##### QUOTED PASSAGE #####

The Middle East's Latest Political Crisis

For decades, Saudi Arabia has been globally acknowledged for its political weight and strong influence over the Middle East—due to its rich oil resources and for hosting the two holiest sites of the Islamic faith.

This Kingdom was known for its slow, bureaucratic, yet firm reaction to any social or political change. This makes sense as the five kings who ruled Saudi Arabia after the founding King Abdulaziz ibn Saud were brothers and are the second generation rulers of the Kingdom.

Their cautious policy approach changed when 33-year-old Prince Mohammed Bin Salman (known as MBS) appeared on the scene three years ago. As Crown Prince, he served as Deputy Prime Minister, Minister of Defense, and Chief of Court. Though his father is still officially the king, the ambitious prince is the de facto ruler of the kingdom because he has all the power in his hands.

Within three years, Saudi Arabia witnessed more changes than in the last three decades combined. Socially, the residents of the Kingdom enjoyed more freedom. Citizens could now go to theatres, host entertainment, and athletic events, and women were allowed to drive.

Such social changes were needed to restrain and restrict the powers of the Committee for the Promotion of Virtue and the Prevention of Vice, a Saudi government religious authority responsible for implementing the Islamic Sharia.

Yet things on the political side have been getting darker. The Kingdom still has no parliament and its citizens do not have the right to vote. Opposition journalists and even family members of the royal family who might have a slight disagreement with the Crown Prince’s agenda have been arrested and kidnapped, disappearing from the public eye.

The Prince holds all the keys of political strength in his father’s Kingdom where he can impose and implement whatever laws and rules he fancies within Saudi Arabia’s borders. With this mindset, the Prince wrongly believes that he can do the same beyond his Kingdom’s borders.

##### ENTRIES SUPPLIED #####

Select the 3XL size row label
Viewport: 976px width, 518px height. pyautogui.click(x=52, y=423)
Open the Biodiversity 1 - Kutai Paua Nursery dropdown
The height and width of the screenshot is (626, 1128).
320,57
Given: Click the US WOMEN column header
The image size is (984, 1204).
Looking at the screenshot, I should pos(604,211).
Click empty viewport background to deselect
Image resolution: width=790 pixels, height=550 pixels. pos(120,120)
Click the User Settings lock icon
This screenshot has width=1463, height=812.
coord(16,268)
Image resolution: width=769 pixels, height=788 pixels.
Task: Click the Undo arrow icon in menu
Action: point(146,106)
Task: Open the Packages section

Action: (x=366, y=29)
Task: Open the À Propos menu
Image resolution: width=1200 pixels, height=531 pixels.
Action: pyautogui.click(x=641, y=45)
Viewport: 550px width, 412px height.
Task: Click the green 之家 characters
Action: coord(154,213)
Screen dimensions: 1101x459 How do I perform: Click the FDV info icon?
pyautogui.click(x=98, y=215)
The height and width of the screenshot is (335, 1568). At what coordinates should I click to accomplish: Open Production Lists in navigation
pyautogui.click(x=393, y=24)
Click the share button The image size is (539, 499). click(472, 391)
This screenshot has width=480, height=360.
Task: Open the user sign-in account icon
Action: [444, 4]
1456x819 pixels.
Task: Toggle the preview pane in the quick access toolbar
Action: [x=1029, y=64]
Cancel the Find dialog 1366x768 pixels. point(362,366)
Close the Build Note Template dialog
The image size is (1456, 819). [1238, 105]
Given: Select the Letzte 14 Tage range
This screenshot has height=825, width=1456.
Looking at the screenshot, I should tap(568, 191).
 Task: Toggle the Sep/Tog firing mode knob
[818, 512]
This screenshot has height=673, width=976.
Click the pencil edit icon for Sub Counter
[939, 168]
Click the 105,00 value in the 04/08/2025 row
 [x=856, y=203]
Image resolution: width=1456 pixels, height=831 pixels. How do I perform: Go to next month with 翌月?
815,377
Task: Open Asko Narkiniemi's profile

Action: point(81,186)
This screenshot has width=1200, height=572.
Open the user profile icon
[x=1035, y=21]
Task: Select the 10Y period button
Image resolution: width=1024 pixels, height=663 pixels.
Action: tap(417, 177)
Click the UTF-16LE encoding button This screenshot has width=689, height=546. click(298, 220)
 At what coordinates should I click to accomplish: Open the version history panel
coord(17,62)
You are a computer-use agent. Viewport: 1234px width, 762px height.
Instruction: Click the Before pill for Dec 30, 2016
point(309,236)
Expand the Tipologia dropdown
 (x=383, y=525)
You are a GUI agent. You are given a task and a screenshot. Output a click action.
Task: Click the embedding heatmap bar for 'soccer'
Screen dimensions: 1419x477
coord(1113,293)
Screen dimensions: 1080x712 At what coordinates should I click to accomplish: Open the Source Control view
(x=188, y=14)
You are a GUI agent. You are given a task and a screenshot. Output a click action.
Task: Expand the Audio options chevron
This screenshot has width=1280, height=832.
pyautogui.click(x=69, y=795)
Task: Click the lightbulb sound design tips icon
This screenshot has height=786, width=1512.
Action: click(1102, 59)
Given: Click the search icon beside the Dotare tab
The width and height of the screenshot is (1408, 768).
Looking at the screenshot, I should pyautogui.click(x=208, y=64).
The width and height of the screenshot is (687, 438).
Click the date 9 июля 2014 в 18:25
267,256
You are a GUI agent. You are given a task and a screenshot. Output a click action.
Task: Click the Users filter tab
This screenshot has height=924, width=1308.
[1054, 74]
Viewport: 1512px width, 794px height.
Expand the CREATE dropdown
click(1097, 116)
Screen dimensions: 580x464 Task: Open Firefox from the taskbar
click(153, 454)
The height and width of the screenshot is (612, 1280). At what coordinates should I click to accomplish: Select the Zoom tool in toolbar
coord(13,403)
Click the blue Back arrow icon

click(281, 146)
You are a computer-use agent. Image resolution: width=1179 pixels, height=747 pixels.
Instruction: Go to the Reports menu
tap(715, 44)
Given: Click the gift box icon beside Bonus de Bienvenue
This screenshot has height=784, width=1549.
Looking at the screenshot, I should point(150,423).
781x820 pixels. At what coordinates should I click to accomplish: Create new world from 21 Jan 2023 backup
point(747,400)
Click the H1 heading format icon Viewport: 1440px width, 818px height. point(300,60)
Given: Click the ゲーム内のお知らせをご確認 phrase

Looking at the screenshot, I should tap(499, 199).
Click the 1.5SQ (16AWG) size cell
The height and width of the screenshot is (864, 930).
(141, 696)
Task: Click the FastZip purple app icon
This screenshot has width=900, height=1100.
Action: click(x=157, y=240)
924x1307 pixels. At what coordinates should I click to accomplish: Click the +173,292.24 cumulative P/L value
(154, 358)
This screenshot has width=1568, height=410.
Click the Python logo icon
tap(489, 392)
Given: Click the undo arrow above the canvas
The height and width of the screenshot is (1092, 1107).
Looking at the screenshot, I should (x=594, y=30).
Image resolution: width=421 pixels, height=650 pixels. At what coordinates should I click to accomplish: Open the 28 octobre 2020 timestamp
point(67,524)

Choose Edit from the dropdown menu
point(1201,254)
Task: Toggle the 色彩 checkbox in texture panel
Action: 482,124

#####

In the passage on Saudi Arabia, list every post that Prince Mohammed Bin Salman held as Crown Prince.

Deputy Prime Minister, Minister of Defense, Chief of Court